(DATA SUPPLIED)
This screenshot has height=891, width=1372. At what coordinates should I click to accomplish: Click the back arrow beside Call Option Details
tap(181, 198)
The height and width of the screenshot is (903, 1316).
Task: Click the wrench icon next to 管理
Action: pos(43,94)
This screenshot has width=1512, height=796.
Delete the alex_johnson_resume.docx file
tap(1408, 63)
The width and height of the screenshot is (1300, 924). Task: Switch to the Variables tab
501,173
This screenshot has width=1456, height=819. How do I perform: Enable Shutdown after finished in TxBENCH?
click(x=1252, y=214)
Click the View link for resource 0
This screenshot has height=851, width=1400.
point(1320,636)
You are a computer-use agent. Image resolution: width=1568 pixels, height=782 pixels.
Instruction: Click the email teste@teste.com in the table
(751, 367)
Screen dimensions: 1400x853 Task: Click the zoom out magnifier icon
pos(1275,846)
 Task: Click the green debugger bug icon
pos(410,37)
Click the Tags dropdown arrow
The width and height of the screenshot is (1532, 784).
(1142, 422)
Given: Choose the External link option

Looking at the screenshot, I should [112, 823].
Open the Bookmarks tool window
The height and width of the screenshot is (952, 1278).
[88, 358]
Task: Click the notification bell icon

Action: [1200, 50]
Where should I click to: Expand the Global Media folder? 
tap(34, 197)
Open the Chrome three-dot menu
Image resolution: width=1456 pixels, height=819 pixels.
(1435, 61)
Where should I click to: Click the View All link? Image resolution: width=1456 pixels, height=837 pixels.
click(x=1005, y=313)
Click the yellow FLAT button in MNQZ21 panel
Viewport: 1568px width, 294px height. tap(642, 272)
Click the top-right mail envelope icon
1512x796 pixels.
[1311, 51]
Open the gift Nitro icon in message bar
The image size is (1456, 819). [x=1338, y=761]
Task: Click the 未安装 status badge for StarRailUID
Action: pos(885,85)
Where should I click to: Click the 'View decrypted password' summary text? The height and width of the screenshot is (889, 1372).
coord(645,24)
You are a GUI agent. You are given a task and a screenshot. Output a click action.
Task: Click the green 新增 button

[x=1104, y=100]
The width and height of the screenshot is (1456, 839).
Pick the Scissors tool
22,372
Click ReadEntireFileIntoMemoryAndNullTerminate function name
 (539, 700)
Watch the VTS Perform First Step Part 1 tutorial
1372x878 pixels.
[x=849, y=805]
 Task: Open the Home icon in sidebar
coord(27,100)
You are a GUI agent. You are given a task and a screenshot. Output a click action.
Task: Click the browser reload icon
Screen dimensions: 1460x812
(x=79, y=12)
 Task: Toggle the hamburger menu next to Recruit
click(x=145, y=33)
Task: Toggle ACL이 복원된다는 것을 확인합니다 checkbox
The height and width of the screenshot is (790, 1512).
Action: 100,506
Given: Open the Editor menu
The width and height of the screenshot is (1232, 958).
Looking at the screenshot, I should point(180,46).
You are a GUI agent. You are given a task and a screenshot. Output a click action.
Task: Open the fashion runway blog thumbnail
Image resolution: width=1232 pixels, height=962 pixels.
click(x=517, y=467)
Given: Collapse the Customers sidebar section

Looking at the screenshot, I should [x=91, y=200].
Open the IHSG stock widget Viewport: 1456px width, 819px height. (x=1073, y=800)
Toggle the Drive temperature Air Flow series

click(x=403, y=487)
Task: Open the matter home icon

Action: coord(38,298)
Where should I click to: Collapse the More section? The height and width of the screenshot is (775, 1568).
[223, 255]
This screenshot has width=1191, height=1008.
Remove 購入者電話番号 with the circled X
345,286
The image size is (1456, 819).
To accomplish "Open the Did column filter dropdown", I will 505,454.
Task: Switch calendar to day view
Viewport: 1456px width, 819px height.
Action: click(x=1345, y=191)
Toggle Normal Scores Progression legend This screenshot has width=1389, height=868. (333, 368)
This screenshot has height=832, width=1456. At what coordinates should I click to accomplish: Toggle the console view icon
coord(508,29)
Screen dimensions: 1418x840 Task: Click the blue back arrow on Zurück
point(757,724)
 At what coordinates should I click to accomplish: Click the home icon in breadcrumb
(End DATA SUPPLIED)
* _PROBLEM DETAILS_
Could you write out the full data verbatim?

* _RESPONSE TO THIS TASK_
This screenshot has height=891, width=1372. At what coordinates should I click to accomplish: Click the back arrow beside Call Option Details
tap(181, 198)
The height and width of the screenshot is (903, 1316).
Task: Click the wrench icon next to 管理
Action: pos(43,94)
This screenshot has width=1512, height=796.
Delete the alex_johnson_resume.docx file
tap(1408, 63)
The width and height of the screenshot is (1300, 924). Task: Switch to the Variables tab
501,173
This screenshot has width=1456, height=819. How do I perform: Enable Shutdown after finished in TxBENCH?
click(x=1252, y=214)
Click the View link for resource 0
This screenshot has height=851, width=1400.
point(1320,636)
You are a computer-use agent. Image resolution: width=1568 pixels, height=782 pixels.
Instruction: Click the email teste@teste.com in the table
(751, 367)
Screen dimensions: 1400x853 Task: Click the zoom out magnifier icon
pos(1275,846)
 Task: Click the green debugger bug icon
pos(410,37)
Click the Tags dropdown arrow
The width and height of the screenshot is (1532, 784).
(1142, 422)
Given: Choose the External link option

Looking at the screenshot, I should [112, 823].
Open the Bookmarks tool window
The height and width of the screenshot is (952, 1278).
[88, 358]
Task: Click the notification bell icon

Action: [1200, 50]
Where should I click to: Expand the Global Media folder? 
tap(34, 197)
Open the Chrome three-dot menu
Image resolution: width=1456 pixels, height=819 pixels.
(1435, 61)
Where should I click to: Click the View All link? Image resolution: width=1456 pixels, height=837 pixels.
click(x=1005, y=313)
Click the yellow FLAT button in MNQZ21 panel
Viewport: 1568px width, 294px height. tap(642, 272)
Click the top-right mail envelope icon
1512x796 pixels.
[1311, 51]
Open the gift Nitro icon in message bar
The image size is (1456, 819). [x=1338, y=761]
Task: Click the 未安装 status badge for StarRailUID
Action: pos(885,85)
Where should I click to: Click the 'View decrypted password' summary text? The height and width of the screenshot is (889, 1372).
coord(645,24)
You are a GUI agent. You are given a task and a screenshot. Output a click action.
Task: Click the green 新增 button

[x=1104, y=100]
The width and height of the screenshot is (1456, 839).
Pick the Scissors tool
22,372
Click ReadEntireFileIntoMemoryAndNullTerminate function name
 (539, 700)
Watch the VTS Perform First Step Part 1 tutorial
1372x878 pixels.
[x=849, y=805]
 Task: Open the Home icon in sidebar
coord(27,100)
You are a GUI agent. You are given a task and a screenshot. Output a click action.
Task: Click the browser reload icon
Screen dimensions: 1460x812
(x=79, y=12)
 Task: Toggle the hamburger menu next to Recruit
click(x=145, y=33)
Task: Toggle ACL이 복원된다는 것을 확인합니다 checkbox
The height and width of the screenshot is (790, 1512).
Action: 100,506
Given: Open the Editor menu
The width and height of the screenshot is (1232, 958).
Looking at the screenshot, I should point(180,46).
You are a GUI agent. You are given a task and a screenshot. Output a click action.
Task: Open the fashion runway blog thumbnail
Image resolution: width=1232 pixels, height=962 pixels.
click(x=517, y=467)
Given: Collapse the Customers sidebar section

Looking at the screenshot, I should [x=91, y=200].
Open the IHSG stock widget Viewport: 1456px width, 819px height. (x=1073, y=800)
Toggle the Drive temperature Air Flow series

click(x=403, y=487)
Task: Open the matter home icon

Action: coord(38,298)
Where should I click to: Collapse the More section? The height and width of the screenshot is (775, 1568).
[223, 255]
This screenshot has width=1191, height=1008.
Remove 購入者電話番号 with the circled X
345,286
The image size is (1456, 819).
To accomplish "Open the Did column filter dropdown", I will 505,454.
Task: Switch calendar to day view
Viewport: 1456px width, 819px height.
Action: click(x=1345, y=191)
Toggle Normal Scores Progression legend This screenshot has width=1389, height=868. (333, 368)
This screenshot has height=832, width=1456. At what coordinates should I click to accomplish: Toggle the console view icon
coord(508,29)
Screen dimensions: 1418x840 Task: Click the blue back arrow on Zurück
point(757,724)
 At what coordinates should I click to accomplish: Click the home icon in breadcrumb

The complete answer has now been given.